▸ **PROBLEM STATEMENT**
Copy out the entries below word for word, from the line containing "Collapse the 网络侧信息 section chevron" down through the end of the entries, and omit the pictures.

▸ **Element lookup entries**
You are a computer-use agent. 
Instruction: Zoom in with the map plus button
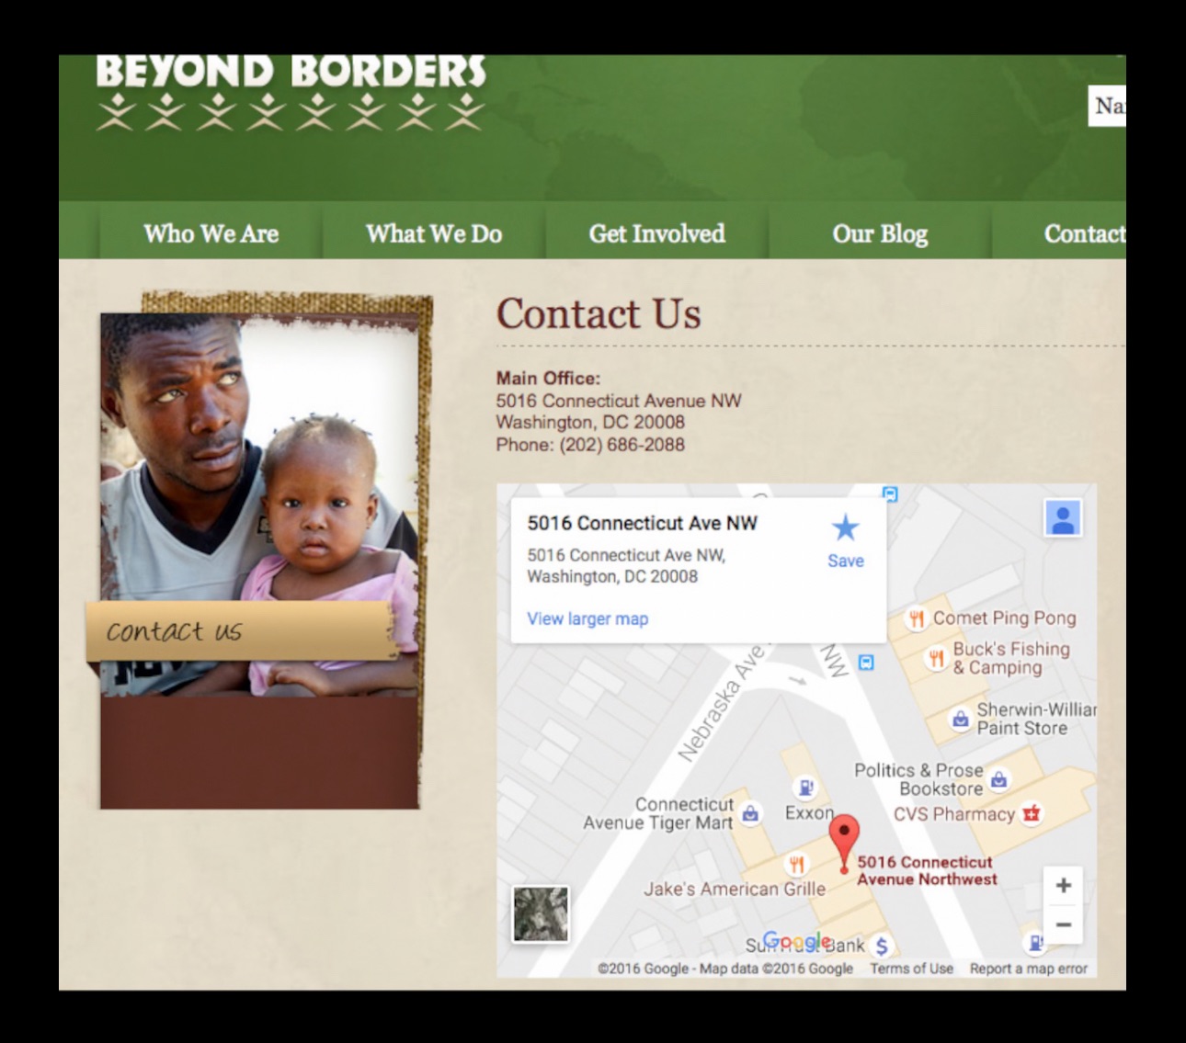pyautogui.click(x=1063, y=885)
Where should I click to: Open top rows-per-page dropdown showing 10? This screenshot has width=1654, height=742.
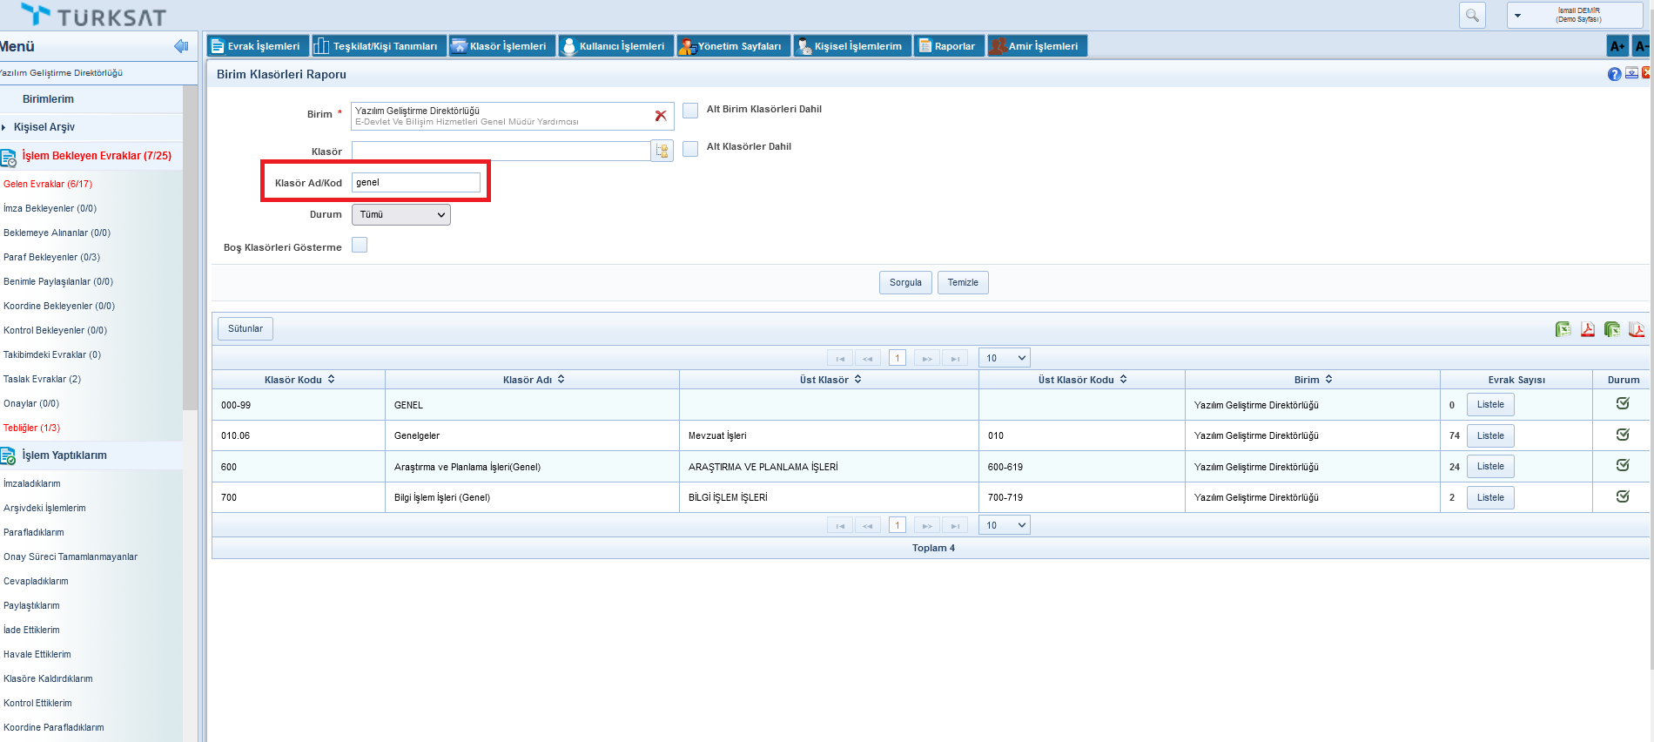coord(1004,358)
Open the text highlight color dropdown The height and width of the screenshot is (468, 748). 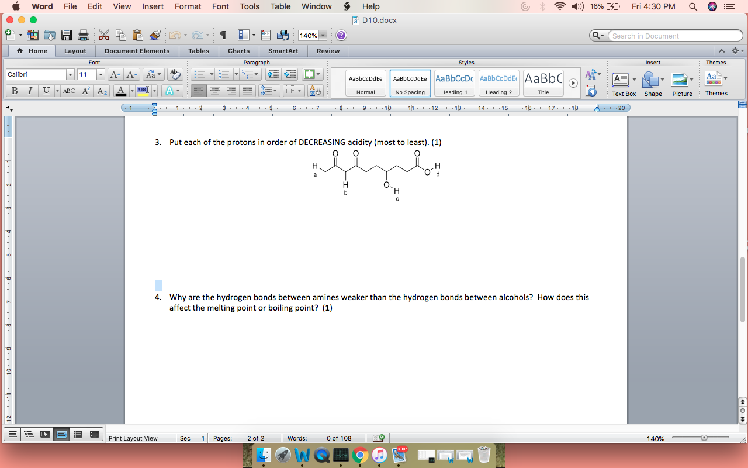[x=154, y=90]
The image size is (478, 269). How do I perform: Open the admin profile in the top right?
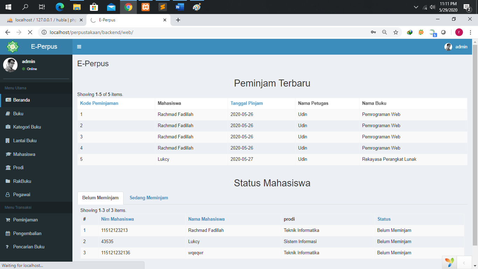click(456, 47)
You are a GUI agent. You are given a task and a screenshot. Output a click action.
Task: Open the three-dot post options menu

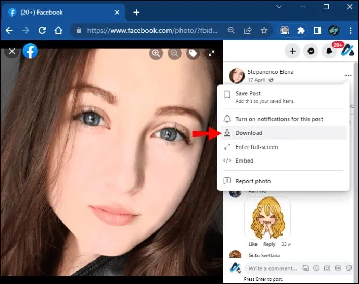(x=348, y=75)
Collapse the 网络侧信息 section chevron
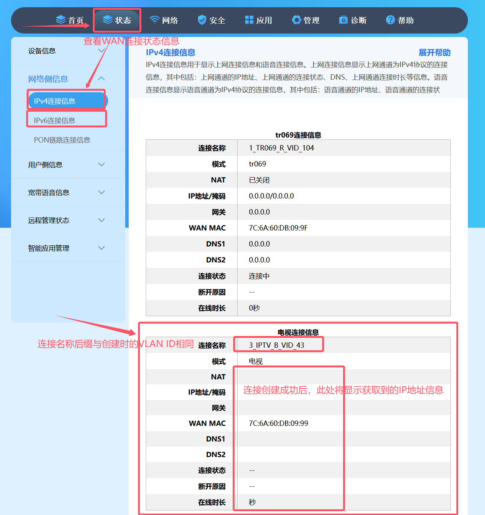The width and height of the screenshot is (485, 515). [x=101, y=78]
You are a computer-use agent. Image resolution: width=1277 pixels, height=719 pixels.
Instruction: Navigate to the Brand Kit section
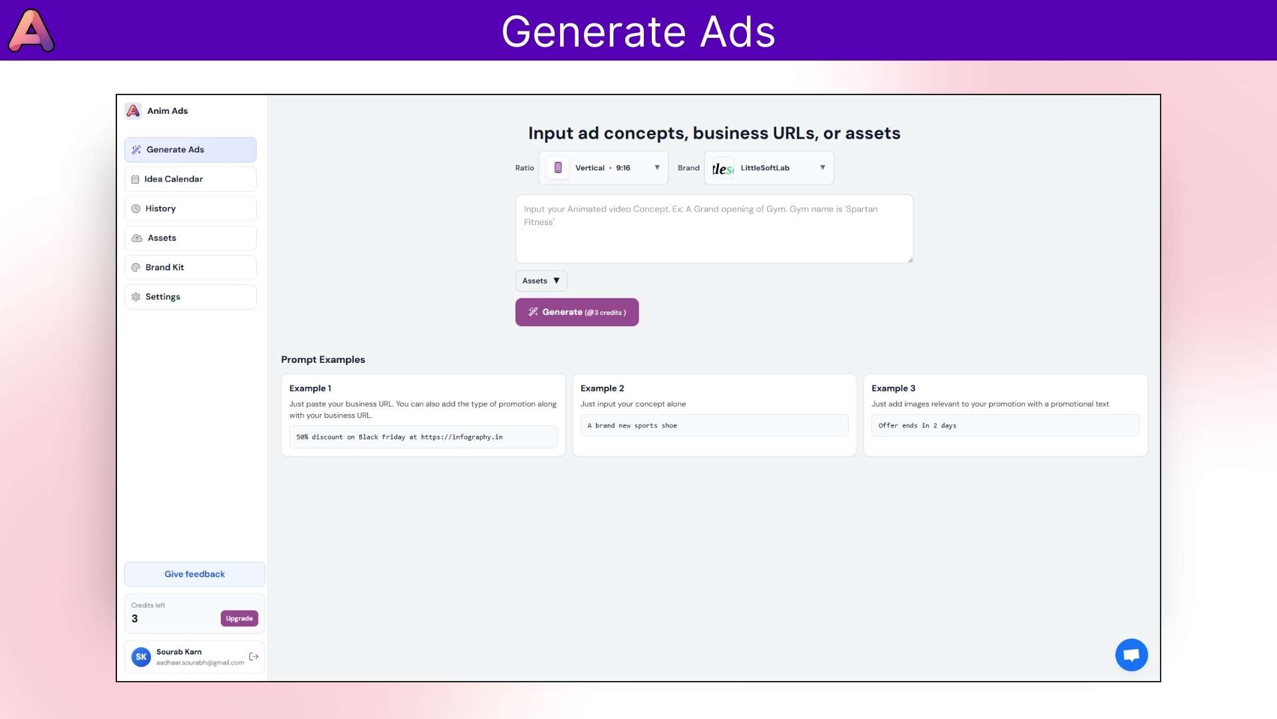[x=190, y=267]
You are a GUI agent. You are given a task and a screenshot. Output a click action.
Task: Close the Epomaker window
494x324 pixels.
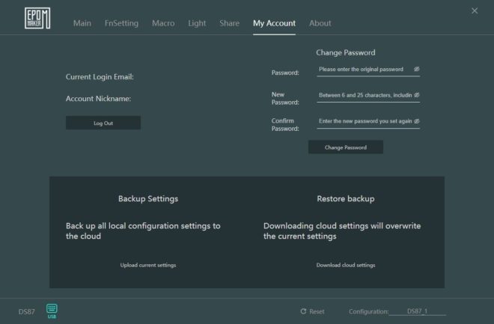(x=475, y=10)
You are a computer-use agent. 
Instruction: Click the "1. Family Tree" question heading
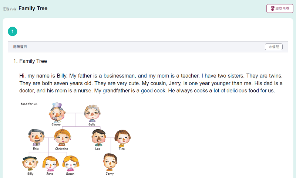tap(33, 61)
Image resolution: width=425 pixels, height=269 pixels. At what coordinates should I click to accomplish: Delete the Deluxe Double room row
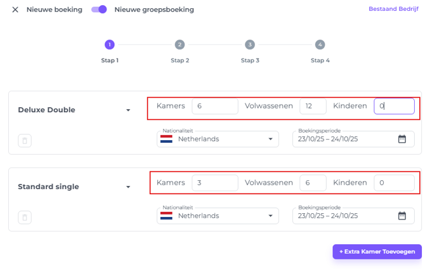coord(25,141)
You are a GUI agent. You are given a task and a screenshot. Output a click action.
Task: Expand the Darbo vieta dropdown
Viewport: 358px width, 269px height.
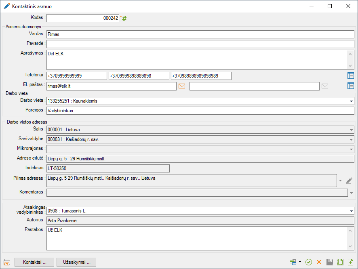351,101
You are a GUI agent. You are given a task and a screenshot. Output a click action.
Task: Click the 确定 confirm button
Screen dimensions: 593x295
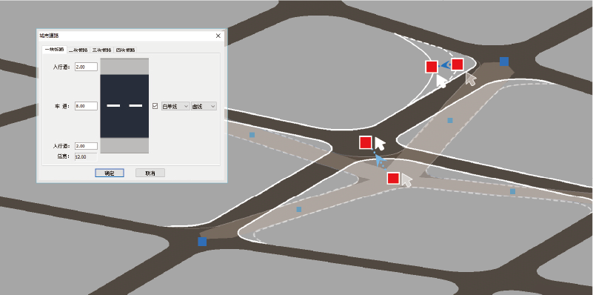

▸ **ANSWER TO THIS EXERCISE**
Collapse the 网络侧信息 section chevron
The width and height of the screenshot is (485, 515). [x=101, y=78]
You are a computer-use agent. Image resolution: width=1277 pixels, height=719 pixels.
Instruction: Navigate to the Brand Kit section
[x=190, y=267]
You are a GUI agent. You are given a task and a screenshot. Output a click action.
Task: Close the Epomaker window
494x324 pixels.
(x=475, y=10)
You are a computer-use agent. 
Instruction: Click the "1. Family Tree" question heading
tap(33, 61)
Image resolution: width=425 pixels, height=269 pixels. At what coordinates should I click to accomplish: Delete the Deluxe Double room row
coord(25,141)
You are a GUI agent. You are given a task and a screenshot. Output a click action.
Task: Expand the Darbo vieta dropdown
Viewport: 358px width, 269px height.
351,101
You are a GUI agent. You are given a task and a screenshot. Output a click action.
Task: Click the 确定 confirm button
Screen dimensions: 593x295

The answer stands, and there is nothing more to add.